**What to work on:**
Beginning with the line that holds "Screen dimensions: 1000x749", copy each line exactly through the end of the entries, but leave the pictures out.

**Exercise inputs:**

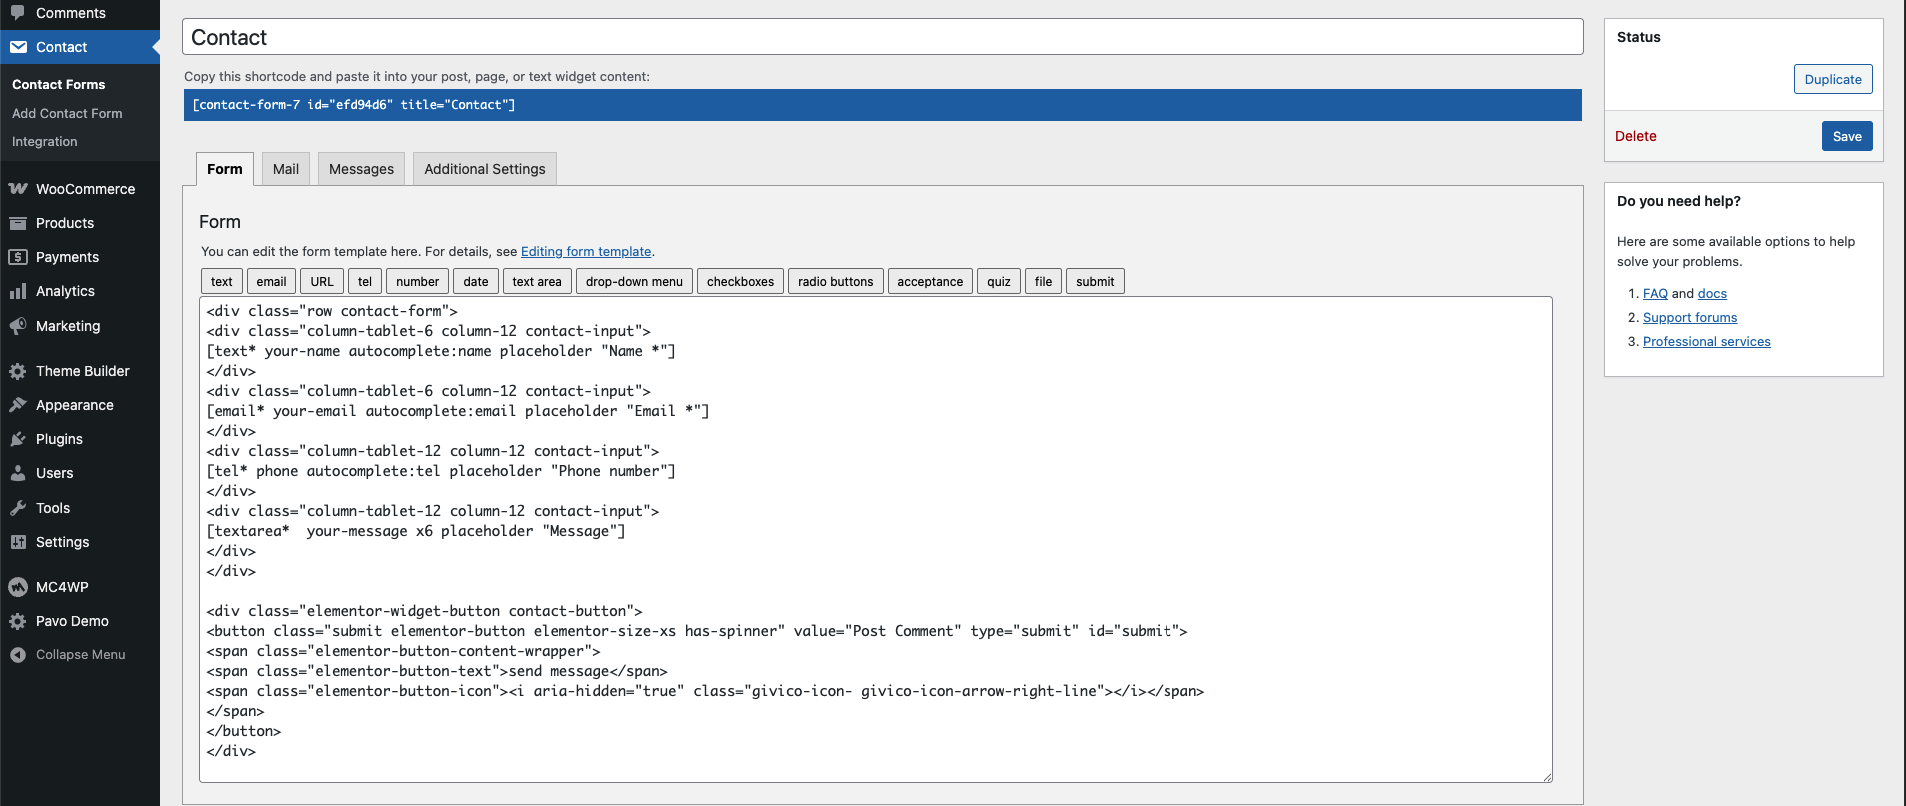Open Appearance paintbrush icon

(x=18, y=405)
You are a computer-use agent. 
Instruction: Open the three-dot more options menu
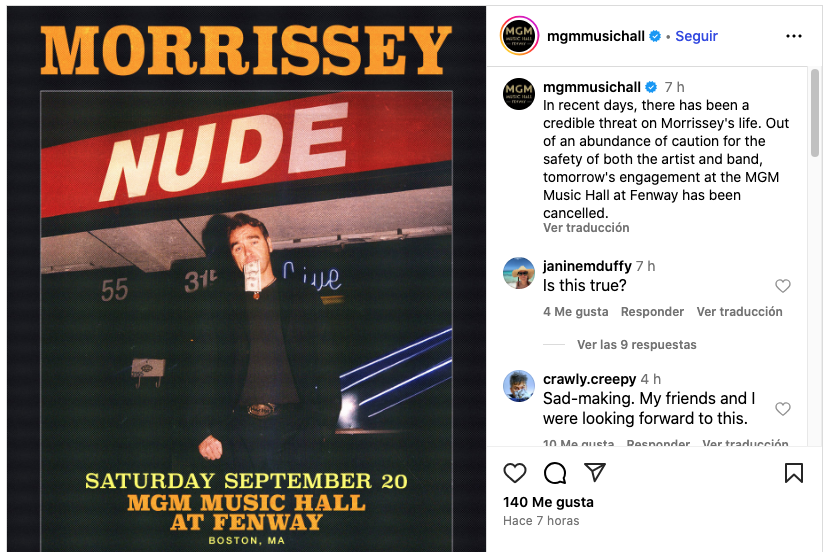tap(794, 36)
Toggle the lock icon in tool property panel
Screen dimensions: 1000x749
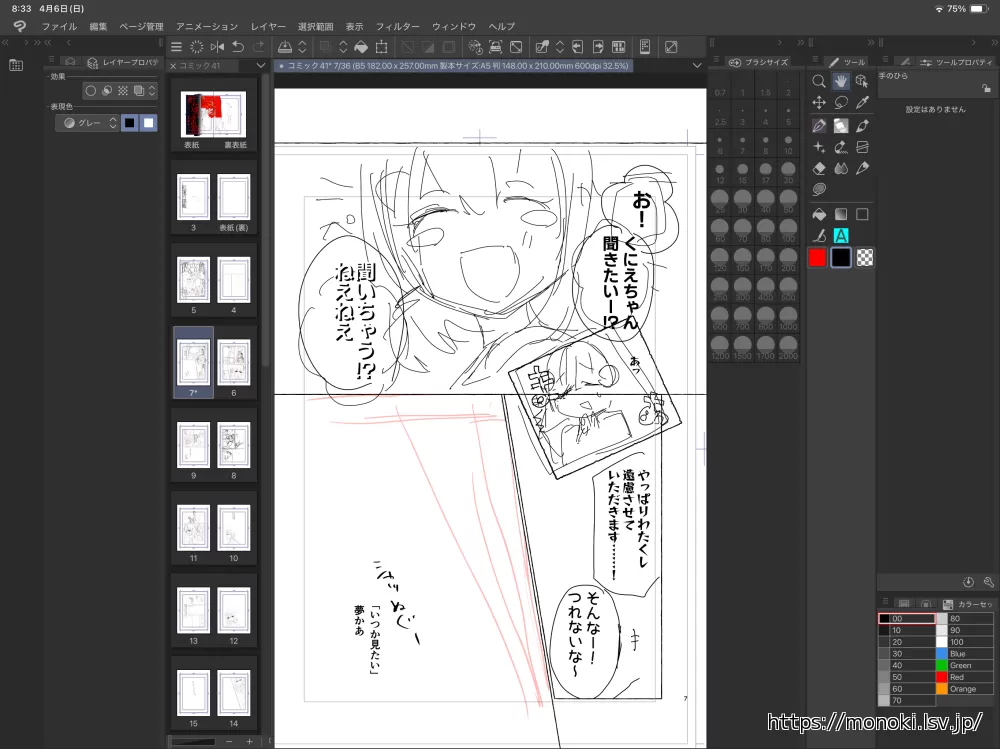988,90
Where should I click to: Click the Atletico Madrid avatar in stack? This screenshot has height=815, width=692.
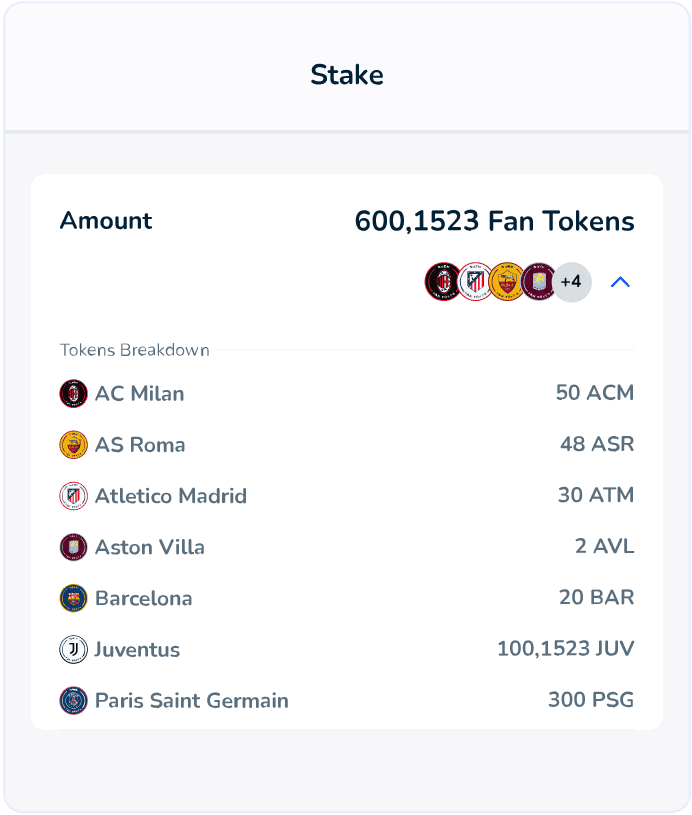(475, 282)
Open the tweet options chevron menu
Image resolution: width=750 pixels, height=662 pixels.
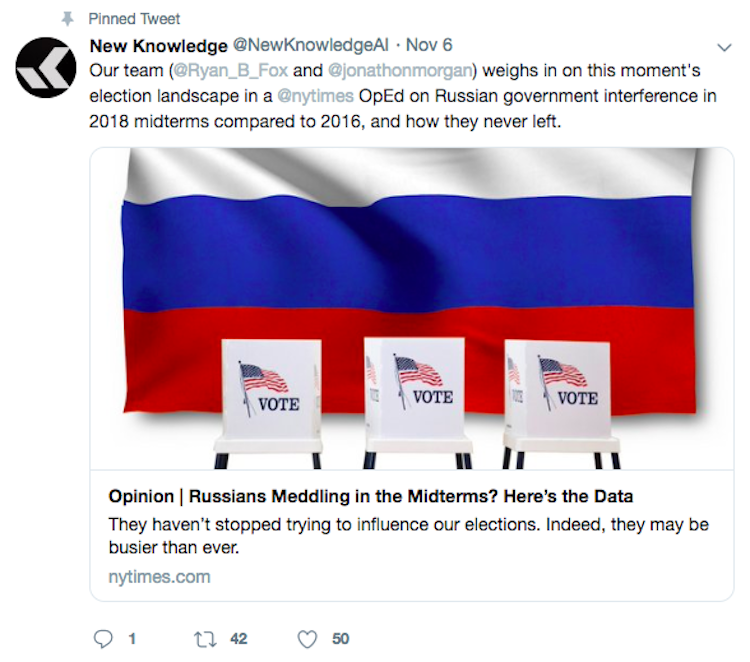click(x=725, y=47)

**Result of this task:**
Screen dimensions: 1000x749
988,90
Where should I click to: Click the Atletico Madrid avatar in stack? This screenshot has height=815, width=692.
(475, 282)
Open the tweet options chevron menu
Image resolution: width=750 pixels, height=662 pixels.
click(x=725, y=47)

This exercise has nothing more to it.